E Ink.
It is cool.
Readable, battery-saving, and surprisingly close to the look of actual paper.
Adding a second screen?
Also cool.
The new Hisense A10 hits both notes, and frankly, it caught my eye immediately.
Hisense—a Chinese electronics giant better known for your living room TV and kitchen fridge—dropped news on the A10 Monday. Credible sources like Experience More on Weibo broke it down: the front sports an E-Ink display, while the back hides a detachable, colorful LCD screen. They teased it last month. Now it’s here, mostly for China anyway.
Price sits around $600 in China. US availability?
Murphy’s Law.
We will likely have to hunt through AliExpress, eBay, or other specialist importers if it doesn’t get a formal release here.
The back screen might not even come with the phone. Expect it as a separate add-on. Think of the Vamvo modules you stick on iPhones. Magnet-based. Flexible.
The A10 promises flexibility in the most literal sense.
Take just the main phone for calls and texts? Battery lasts forever.
Need to watch a video? Play a game? Attach the color screen.
How they talk to each other technically remains a mystery. Hisense hasn’t spilled those beans.
Specs?
6.13-inch black-and-white main display. Android 16. 5G.
It runs on a 4nm Qualcomm oct-core chip. Solid. But don’t mistake it for a beast—the Snapdragon 8 Elite leaves it in the dust.
Hisense stayed silent on my request for comment.
Typical.
The Appeal of Less
Most companies scream “bigger screen, more power.”
Foldables are everywhere.
Apple’s upcoming Ultra or Fold model has everyone nervous and excited.
Hisense went a different direction.
A second screen, yes.
But paired with E Ink.
The E-Ink phone niche is small, sure, but it’s moving fast.
No glare. No eye strain.
The trade-off is speed.
Fast scrolling? No.
Netflix in the dark?
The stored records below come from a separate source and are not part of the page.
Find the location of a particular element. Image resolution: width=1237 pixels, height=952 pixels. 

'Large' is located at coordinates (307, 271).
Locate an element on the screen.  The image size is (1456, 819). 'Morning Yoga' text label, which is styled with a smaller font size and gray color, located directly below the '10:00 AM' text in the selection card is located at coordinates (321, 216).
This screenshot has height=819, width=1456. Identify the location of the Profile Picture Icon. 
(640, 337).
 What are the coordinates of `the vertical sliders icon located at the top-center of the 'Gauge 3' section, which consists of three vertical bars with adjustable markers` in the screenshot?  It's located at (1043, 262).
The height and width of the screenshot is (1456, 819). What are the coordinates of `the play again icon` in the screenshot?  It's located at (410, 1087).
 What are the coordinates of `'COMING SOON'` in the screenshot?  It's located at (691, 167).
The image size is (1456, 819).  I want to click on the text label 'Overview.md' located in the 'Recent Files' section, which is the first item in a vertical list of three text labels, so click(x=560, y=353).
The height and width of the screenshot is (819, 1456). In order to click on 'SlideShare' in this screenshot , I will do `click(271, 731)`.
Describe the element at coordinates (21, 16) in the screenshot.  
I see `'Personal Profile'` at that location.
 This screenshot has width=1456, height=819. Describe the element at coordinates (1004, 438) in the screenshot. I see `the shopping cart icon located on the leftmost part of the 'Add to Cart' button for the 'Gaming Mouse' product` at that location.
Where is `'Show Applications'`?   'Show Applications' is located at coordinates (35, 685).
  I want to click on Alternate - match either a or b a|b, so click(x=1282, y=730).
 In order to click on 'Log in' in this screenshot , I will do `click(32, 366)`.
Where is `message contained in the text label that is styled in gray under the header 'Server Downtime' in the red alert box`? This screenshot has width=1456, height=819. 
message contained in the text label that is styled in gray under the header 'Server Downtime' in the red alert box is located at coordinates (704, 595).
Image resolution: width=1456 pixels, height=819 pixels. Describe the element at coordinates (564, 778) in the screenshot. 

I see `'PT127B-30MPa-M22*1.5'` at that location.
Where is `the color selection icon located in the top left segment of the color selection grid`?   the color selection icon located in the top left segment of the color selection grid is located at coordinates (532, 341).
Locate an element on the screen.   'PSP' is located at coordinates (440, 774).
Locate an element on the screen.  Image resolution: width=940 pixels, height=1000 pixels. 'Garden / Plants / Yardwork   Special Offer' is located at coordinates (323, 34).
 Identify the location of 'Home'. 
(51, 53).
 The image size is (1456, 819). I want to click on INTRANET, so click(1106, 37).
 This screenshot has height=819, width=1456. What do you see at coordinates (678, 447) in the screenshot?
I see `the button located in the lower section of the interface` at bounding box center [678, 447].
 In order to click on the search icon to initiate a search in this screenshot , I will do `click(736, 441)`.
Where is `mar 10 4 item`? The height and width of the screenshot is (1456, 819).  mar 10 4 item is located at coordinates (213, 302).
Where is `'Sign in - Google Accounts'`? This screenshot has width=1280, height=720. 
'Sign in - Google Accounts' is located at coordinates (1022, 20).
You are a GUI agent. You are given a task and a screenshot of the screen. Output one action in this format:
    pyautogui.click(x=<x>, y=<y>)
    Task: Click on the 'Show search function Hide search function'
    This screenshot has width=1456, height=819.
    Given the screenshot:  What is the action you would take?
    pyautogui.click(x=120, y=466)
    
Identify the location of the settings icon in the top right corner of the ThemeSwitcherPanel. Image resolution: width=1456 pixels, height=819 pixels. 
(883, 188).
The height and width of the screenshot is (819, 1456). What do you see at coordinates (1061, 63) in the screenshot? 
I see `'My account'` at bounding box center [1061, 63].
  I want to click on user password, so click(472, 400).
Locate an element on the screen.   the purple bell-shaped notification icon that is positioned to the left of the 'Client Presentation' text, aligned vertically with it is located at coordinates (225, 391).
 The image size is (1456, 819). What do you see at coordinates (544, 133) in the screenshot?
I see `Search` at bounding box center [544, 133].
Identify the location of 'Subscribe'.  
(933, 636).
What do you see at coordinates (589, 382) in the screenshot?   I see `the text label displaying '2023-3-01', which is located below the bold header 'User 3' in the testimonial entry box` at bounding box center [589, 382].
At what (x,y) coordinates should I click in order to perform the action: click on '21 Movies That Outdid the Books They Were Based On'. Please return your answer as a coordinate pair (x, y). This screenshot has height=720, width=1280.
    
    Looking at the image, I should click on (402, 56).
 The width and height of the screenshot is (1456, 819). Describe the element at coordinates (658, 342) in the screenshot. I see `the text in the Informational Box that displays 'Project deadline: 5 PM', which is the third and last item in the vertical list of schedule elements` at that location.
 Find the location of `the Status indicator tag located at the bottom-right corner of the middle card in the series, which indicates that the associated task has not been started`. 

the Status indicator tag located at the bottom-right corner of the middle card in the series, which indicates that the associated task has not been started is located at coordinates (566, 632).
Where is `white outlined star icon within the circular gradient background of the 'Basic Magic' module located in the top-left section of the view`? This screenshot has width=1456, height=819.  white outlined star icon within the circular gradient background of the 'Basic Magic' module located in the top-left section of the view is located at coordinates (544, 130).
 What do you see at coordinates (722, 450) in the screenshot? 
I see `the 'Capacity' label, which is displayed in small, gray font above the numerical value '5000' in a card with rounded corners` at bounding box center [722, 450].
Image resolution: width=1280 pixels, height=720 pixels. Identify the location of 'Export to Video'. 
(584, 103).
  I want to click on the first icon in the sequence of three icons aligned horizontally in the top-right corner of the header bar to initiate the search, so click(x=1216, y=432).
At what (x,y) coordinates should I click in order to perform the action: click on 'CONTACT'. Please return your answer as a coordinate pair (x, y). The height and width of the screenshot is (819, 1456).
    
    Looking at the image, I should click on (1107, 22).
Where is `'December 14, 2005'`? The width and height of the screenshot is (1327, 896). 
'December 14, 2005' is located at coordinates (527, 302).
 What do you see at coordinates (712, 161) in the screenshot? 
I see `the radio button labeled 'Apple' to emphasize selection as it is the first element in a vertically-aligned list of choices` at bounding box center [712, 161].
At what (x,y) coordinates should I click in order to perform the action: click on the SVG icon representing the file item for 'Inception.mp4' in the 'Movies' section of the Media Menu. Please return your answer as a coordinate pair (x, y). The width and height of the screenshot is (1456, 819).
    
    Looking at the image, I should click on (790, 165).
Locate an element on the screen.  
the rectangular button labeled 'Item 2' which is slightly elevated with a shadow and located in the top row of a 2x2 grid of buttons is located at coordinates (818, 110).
Don’t count on it.
But the simplicity is the point.
I have owned Kindle e-readers and Kobos.
Reading feels natural because the matte, glare-free screens mimic paper.
It’s comforting.
The A11 idea marries that calm with the versatility of actual apps.
Tech reviewer Austin Evans, with his 6 million YouTube followers, likes it.
He sees a return to minimalism that doesn’t require giving up your smartphone life entirely.
“We know we spend too much time doom-scrolling,” he told CNET, pointing out the trap of modern convenience. “An E-Ink phone is generally compatible with apps, but the screen can’t handle it.”
So there you have it.
A smartphone that works like a smartphone.
One that refuses to addict you.
Do we really need more pixels, or do we need more time?
Maybe Hisense knows something the rest of us have forgotten.
Or maybe I am just nostalgic for a phone that didn’t want me to look at it.